Copy every line of the material below that contains the string "Click". The match is case-sensitive.
[START PROVIDED DATA]
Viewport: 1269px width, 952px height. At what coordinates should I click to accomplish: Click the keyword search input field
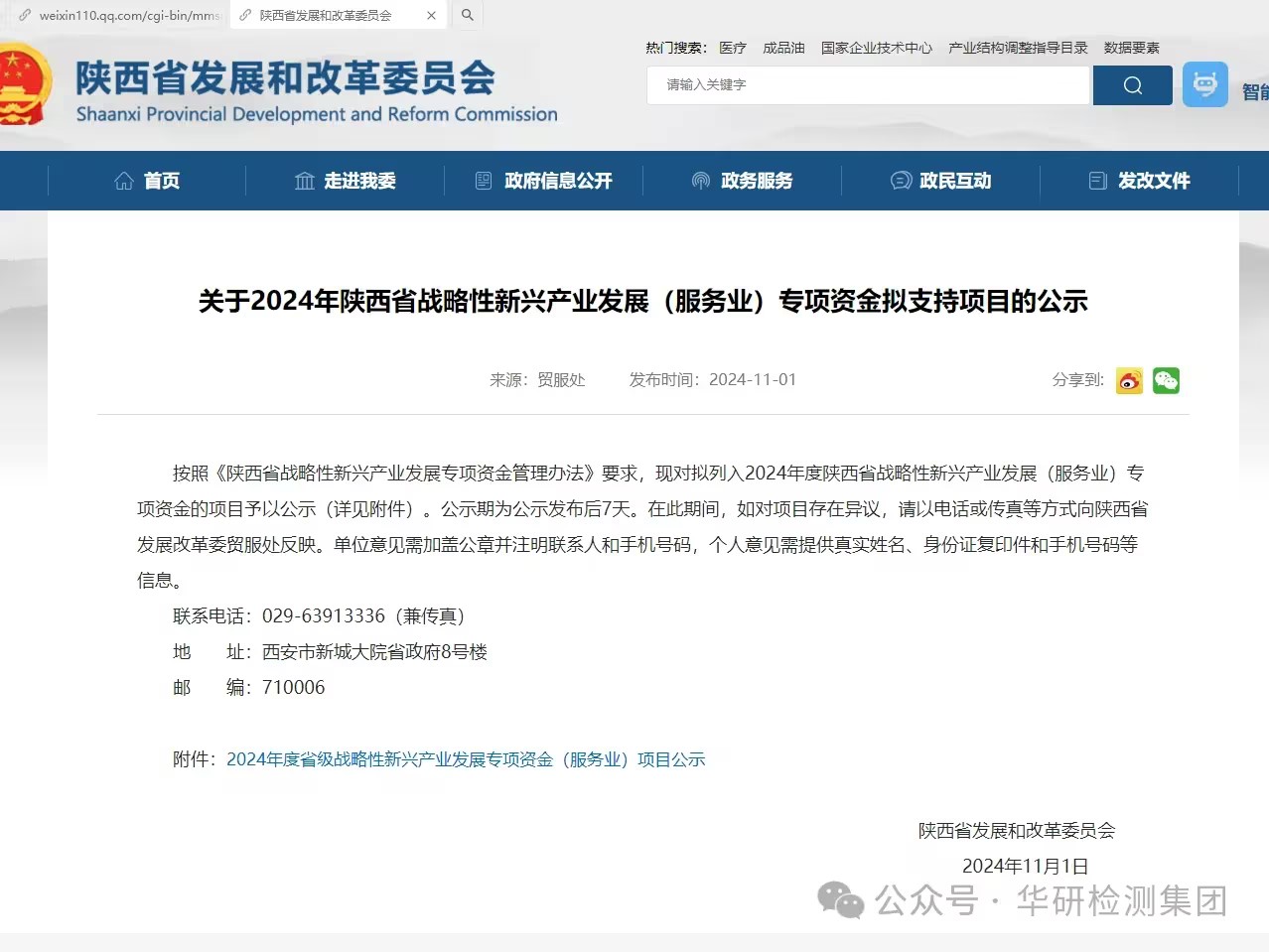coord(868,85)
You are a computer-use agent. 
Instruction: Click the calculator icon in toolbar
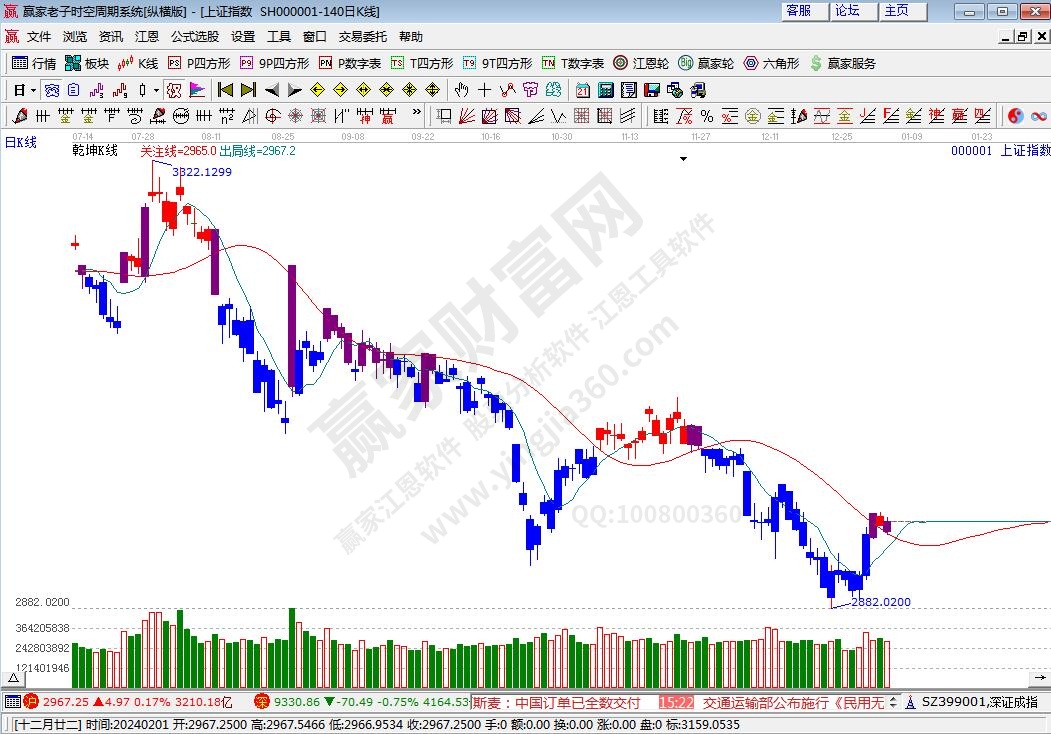605,90
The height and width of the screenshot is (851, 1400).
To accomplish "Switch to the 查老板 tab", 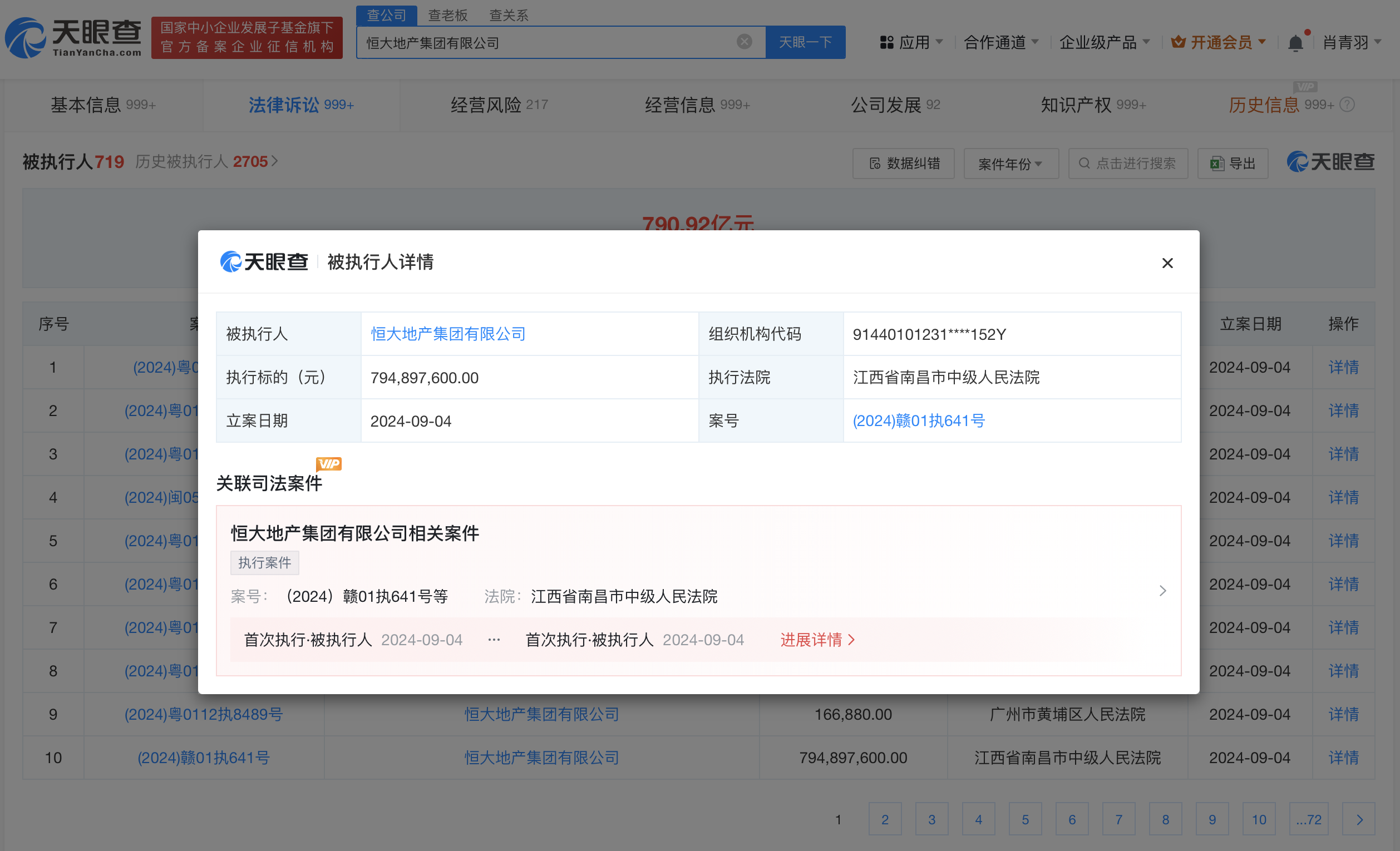I will [x=448, y=15].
[END PROVIDED DATA]
[TASK OUTPUT]
Viewport: 1269px width, 952px height. At what coordinates should I click to accomplish: Click the keyword search input field
Instruction: Click the calculator icon in toolbar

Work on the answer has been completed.